El amor y sus tumbas, de María José Sánchez
“Un creador queda siempre retratado en su creación, incluso en contra de su voluntad. Coges una pluma y deseas convertirte en escritor…, porque deseas hacer un retrato de tu espíritu y de tu corazón” Nikolai Karamzin
Muchos ya saben cuánto me gusta esta cita, y la mayoría saben, también, que poquísimas veces hay citas en mis conferencias o en mis escritos, tengo demasiada mala memoria para ello… Y bueno, está claro que somos muchos los que achacamos a nuestra mala memoria lo que en realidad es una falta de conocimiento …, aunque siempre, siempre, la suplimos con trabajo y tesón ¡¡ C,est la vie !!
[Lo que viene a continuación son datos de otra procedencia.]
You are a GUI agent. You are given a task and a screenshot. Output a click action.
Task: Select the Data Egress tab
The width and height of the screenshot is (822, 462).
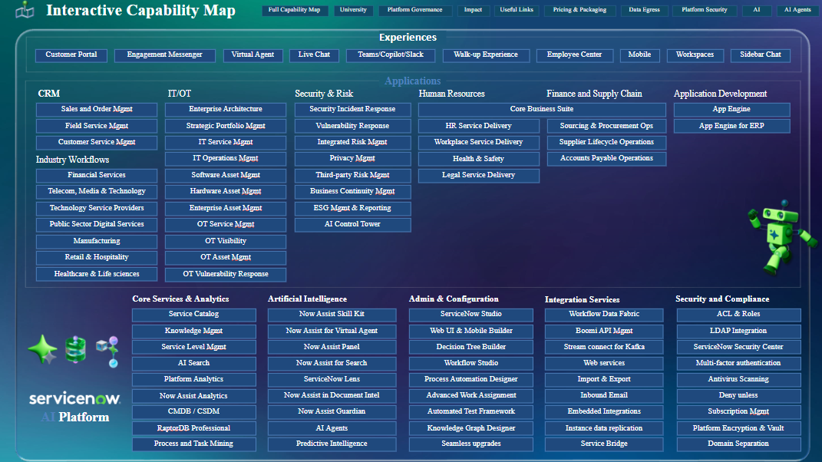pyautogui.click(x=644, y=11)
Y si un autor cualquiera queda siempre retratado en su creación, un poeta no puede nunca dejar de serlo, y por ello, un poeta que escribe prosa, queda doblemente retratado, eso es lo primero que resalta en esta novela de María José Sánchez. Nos encontramos ante una poetisa que narra.
En “El amor entre tumbas” la autora nos ofrece un relato en primera persona contado en masculino singular, en el que un escritor se enfrenta a sus fantasmas. Tiene una historia, una buena historia con personajes conocidos y reconocidos por su entorno. Es el eterno dilema del escritor, y doblemente dilema del poeta que canta desde lo más profundo de sí mismo, o incluso de aquellos que lo hacen tras reflexionar sobre el mundo que le rodea.